As the global aviation industry is steadily recovering, more and more operators tend to switch to new generation aircraft due to its performance and cost related benefits. In turn, reacting to the continuously rising demand, aircraft manufacturers are increasing the production rates thus artificially pushing the currently operated generation of aircraft into retirement. While this process is certainly affecting OEMs and other aftermarket players, training providers may be the ones to face the biggest challenge.
The production rates of the two major aircraft manufacturers – Aircraft and Boeing - reflect the recovery of the global aviation industry quite accurately. Solid discounts offered to operators have allowed both manufacturers to considerably enlarge the amount of orders: for example, an Irish low-cost carrier Ryanair, which has ordered 175 brand new B737-800s, was tempted by a discount of almost 50%. In the meantime, in May Airbus reported about delivering up to 55 aircraft a month, and its main competitor is aiming to reach a manufacturing rate of up to 65 aircraft per month in 2014.

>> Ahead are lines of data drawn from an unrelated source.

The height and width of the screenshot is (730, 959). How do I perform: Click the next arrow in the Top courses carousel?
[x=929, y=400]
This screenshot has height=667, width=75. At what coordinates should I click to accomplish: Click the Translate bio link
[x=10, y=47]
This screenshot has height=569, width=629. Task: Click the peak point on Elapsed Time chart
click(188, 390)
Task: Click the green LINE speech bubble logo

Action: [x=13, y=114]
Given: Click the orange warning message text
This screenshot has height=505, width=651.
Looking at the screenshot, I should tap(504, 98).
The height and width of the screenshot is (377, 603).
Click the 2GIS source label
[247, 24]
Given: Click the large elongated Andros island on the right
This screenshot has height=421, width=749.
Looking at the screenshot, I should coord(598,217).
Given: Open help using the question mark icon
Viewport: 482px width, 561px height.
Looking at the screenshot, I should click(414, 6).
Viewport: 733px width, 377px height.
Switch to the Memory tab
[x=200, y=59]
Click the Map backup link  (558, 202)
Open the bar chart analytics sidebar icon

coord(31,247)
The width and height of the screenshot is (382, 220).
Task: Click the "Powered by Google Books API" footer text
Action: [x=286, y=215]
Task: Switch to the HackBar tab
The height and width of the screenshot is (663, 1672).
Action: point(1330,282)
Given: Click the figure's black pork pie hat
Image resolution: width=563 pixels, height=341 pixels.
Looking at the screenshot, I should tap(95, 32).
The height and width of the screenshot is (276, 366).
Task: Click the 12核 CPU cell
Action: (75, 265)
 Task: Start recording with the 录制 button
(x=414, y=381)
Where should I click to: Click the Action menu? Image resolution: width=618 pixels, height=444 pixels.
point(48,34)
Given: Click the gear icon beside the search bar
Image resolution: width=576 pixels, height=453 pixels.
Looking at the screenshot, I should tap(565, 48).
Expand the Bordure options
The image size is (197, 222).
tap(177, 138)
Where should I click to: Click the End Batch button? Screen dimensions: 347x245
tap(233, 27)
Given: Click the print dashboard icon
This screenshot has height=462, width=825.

“Both, Airbus and Boeing, are currently facing probably the largest demand in a long time, with a record amount of orders. For example, Indonesian Lion Air alone has recently placed an order for 230 B737s and 234 Airbus narrow-bodies. No wonder that aircraft manufacturers are in struggle to deliver the aircraft fast enough,” says Kestutis Volungevicius, the Head of FL Technics Training. “If the demand continues to rise at the current pace the production of Boeing’s 737s may hit 50 or more per month. But while the effect of the ever increasing production rates on the aftermarket has been thoroughly discussed, the industry may have overlooked the human labour related element.”
Lately a lot of MRO segment players have been concerned with the fact that the emergence and financial affordability of the new generation aircraft has created an early retirement wave of the current generation ones. The prices on the aftermarket have been significantly affected by the fact that owners have noticed the financial benefits of parting out fairly new aircraft (such as B737NGs). As a result, the useful life of these aircraft models has become shorter and the spending on their maintenance has slowed down.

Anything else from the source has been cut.